#### Your assignment
Copy each of the records exactly; leave nothing out.
START Data records
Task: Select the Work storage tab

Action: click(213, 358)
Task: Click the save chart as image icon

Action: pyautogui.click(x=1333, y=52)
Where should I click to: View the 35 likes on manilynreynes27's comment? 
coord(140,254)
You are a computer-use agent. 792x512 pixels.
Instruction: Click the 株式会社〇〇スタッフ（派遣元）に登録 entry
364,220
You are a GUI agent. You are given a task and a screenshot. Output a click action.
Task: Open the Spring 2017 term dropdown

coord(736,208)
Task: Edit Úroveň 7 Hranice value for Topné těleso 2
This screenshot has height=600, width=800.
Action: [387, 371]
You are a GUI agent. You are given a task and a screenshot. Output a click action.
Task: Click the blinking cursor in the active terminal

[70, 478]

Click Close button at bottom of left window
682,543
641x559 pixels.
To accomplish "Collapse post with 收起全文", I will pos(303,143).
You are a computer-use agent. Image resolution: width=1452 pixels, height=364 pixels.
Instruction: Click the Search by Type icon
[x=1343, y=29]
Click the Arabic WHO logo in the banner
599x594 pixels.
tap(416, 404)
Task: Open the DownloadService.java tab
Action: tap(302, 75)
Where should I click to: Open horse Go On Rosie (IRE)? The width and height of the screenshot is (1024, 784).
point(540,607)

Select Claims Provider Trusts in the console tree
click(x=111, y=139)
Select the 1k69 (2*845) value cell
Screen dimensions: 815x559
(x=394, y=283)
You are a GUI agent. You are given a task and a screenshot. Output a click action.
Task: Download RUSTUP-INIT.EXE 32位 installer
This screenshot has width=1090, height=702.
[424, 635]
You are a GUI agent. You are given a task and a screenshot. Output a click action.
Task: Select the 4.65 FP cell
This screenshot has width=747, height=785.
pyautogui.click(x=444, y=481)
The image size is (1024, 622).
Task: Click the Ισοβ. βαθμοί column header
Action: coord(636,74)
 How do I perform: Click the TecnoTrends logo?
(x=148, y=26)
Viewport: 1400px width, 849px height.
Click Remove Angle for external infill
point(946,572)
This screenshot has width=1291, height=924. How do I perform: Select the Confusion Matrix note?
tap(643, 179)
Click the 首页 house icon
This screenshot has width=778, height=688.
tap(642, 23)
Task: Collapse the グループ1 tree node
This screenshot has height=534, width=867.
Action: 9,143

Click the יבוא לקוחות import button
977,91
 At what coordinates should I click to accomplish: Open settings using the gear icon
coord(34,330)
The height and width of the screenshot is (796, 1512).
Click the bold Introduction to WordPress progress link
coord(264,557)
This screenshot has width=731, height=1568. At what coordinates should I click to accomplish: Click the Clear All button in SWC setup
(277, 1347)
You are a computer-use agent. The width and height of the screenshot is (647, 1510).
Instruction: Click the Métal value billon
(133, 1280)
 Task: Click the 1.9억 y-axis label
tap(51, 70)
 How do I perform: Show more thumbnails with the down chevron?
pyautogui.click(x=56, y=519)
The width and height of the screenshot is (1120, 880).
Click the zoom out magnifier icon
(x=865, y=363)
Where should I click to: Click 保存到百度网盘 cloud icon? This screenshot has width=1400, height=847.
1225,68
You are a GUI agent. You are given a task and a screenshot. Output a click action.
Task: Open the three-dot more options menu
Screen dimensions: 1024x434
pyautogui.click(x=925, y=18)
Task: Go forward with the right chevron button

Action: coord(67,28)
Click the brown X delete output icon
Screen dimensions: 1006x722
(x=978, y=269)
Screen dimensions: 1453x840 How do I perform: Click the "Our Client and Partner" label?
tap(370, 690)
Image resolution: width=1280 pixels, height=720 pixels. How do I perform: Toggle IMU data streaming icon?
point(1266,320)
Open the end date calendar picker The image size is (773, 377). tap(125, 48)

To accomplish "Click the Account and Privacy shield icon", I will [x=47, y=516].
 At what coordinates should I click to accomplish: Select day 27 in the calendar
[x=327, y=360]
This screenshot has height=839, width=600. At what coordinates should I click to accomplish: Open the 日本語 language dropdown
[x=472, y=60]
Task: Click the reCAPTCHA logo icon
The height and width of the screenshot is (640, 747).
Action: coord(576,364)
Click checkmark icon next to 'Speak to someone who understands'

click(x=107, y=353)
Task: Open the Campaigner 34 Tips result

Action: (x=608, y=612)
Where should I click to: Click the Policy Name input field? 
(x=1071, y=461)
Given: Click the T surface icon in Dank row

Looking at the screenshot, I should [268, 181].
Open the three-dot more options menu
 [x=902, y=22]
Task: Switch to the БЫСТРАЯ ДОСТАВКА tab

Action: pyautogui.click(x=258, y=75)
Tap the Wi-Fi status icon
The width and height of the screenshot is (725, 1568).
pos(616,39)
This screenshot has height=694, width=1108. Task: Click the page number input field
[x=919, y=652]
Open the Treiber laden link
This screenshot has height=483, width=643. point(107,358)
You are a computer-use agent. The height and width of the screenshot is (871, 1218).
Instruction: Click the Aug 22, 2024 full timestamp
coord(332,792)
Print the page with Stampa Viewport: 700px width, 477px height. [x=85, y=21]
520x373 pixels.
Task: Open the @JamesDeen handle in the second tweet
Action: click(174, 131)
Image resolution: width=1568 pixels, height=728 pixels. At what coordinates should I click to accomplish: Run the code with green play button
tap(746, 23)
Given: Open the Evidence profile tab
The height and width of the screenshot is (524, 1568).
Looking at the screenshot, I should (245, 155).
END Data records
#### Answer to the problem
Task: Select the Work storage tab

Action: click(213, 358)
Task: Click the save chart as image icon

Action: pyautogui.click(x=1333, y=52)
Where should I click to: View the 35 likes on manilynreynes27's comment? 
coord(140,254)
You are a computer-use agent. 792x512 pixels.
Instruction: Click the 株式会社〇〇スタッフ（派遣元）に登録 entry
364,220
You are a GUI agent. You are given a task and a screenshot. Output a click action.
Task: Open the Spring 2017 term dropdown

coord(736,208)
Task: Edit Úroveň 7 Hranice value for Topné těleso 2
This screenshot has height=600, width=800.
Action: [387, 371]
You are a GUI agent. You are given a task and a screenshot. Output a click action.
Task: Click the blinking cursor in the active terminal

[70, 478]

Click Close button at bottom of left window
682,543
641x559 pixels.
To accomplish "Collapse post with 收起全文", I will pos(303,143).
You are a computer-use agent. Image resolution: width=1452 pixels, height=364 pixels.
Instruction: Click the Search by Type icon
[x=1343, y=29]
Click the Arabic WHO logo in the banner
599x594 pixels.
tap(416, 404)
Task: Open the DownloadService.java tab
Action: tap(302, 75)
Where should I click to: Open horse Go On Rosie (IRE)? The width and height of the screenshot is (1024, 784).
point(540,607)

Select Claims Provider Trusts in the console tree
click(x=111, y=139)
Select the 1k69 (2*845) value cell
Screen dimensions: 815x559
(x=394, y=283)
You are a GUI agent. You are given a task and a screenshot. Output a click action.
Task: Download RUSTUP-INIT.EXE 32位 installer
This screenshot has width=1090, height=702.
[424, 635]
You are a GUI agent. You are given a task and a screenshot. Output a click action.
Task: Select the 4.65 FP cell
This screenshot has width=747, height=785.
pyautogui.click(x=444, y=481)
The image size is (1024, 622).
Task: Click the Ισοβ. βαθμοί column header
Action: coord(636,74)
 How do I perform: Click the TecnoTrends logo?
(x=148, y=26)
Viewport: 1400px width, 849px height.
Click Remove Angle for external infill
point(946,572)
This screenshot has width=1291, height=924. How do I perform: Select the Confusion Matrix note?
tap(643, 179)
Click the 首页 house icon
This screenshot has width=778, height=688.
tap(642, 23)
Task: Collapse the グループ1 tree node
This screenshot has height=534, width=867.
Action: 9,143

Click the יבוא לקוחות import button
977,91
 At what coordinates should I click to accomplish: Open settings using the gear icon
coord(34,330)
The height and width of the screenshot is (796, 1512).
Click the bold Introduction to WordPress progress link
coord(264,557)
This screenshot has width=731, height=1568. At what coordinates should I click to accomplish: Click the Clear All button in SWC setup
(277, 1347)
You are a computer-use agent. The width and height of the screenshot is (647, 1510).
Instruction: Click the Métal value billon
(133, 1280)
 Task: Click the 1.9억 y-axis label
tap(51, 70)
 How do I perform: Show more thumbnails with the down chevron?
pyautogui.click(x=56, y=519)
The width and height of the screenshot is (1120, 880).
Click the zoom out magnifier icon
(x=865, y=363)
Where should I click to: Click 保存到百度网盘 cloud icon? This screenshot has width=1400, height=847.
1225,68
You are a GUI agent. You are given a task and a screenshot. Output a click action.
Task: Open the three-dot more options menu
Screen dimensions: 1024x434
pyautogui.click(x=925, y=18)
Task: Go forward with the right chevron button

Action: coord(67,28)
Click the brown X delete output icon
Screen dimensions: 1006x722
(x=978, y=269)
Screen dimensions: 1453x840 How do I perform: Click the "Our Client and Partner" label?
tap(370, 690)
Image resolution: width=1280 pixels, height=720 pixels. How do I perform: Toggle IMU data streaming icon?
point(1266,320)
Open the end date calendar picker The image size is (773, 377). tap(125, 48)

To accomplish "Click the Account and Privacy shield icon", I will [x=47, y=516].
 At what coordinates should I click to accomplish: Select day 27 in the calendar
[x=327, y=360]
This screenshot has height=839, width=600. At what coordinates should I click to accomplish: Open the 日本語 language dropdown
[x=472, y=60]
Task: Click the reCAPTCHA logo icon
The height and width of the screenshot is (640, 747).
Action: coord(576,364)
Click checkmark icon next to 'Speak to someone who understands'

click(x=107, y=353)
Task: Open the Campaigner 34 Tips result

Action: (x=608, y=612)
Where should I click to: Click the Policy Name input field? 
(x=1071, y=461)
Given: Click the T surface icon in Dank row

Looking at the screenshot, I should [268, 181].
Open the three-dot more options menu
 [x=902, y=22]
Task: Switch to the БЫСТРАЯ ДОСТАВКА tab

Action: pyautogui.click(x=258, y=75)
Tap the Wi-Fi status icon
The width and height of the screenshot is (725, 1568).
pos(616,39)
This screenshot has height=694, width=1108. Task: Click the page number input field
[x=919, y=652]
Open the Treiber laden link
This screenshot has height=483, width=643. point(107,358)
You are a computer-use agent. The height and width of the screenshot is (871, 1218).
Instruction: Click the Aug 22, 2024 full timestamp
coord(332,792)
Print the page with Stampa Viewport: 700px width, 477px height. [x=85, y=21]
520x373 pixels.
Task: Open the @JamesDeen handle in the second tweet
Action: click(174, 131)
Image resolution: width=1568 pixels, height=728 pixels. At what coordinates should I click to accomplish: Run the code with green play button
tap(746, 23)
Given: Open the Evidence profile tab
The height and width of the screenshot is (524, 1568).
Looking at the screenshot, I should (245, 155).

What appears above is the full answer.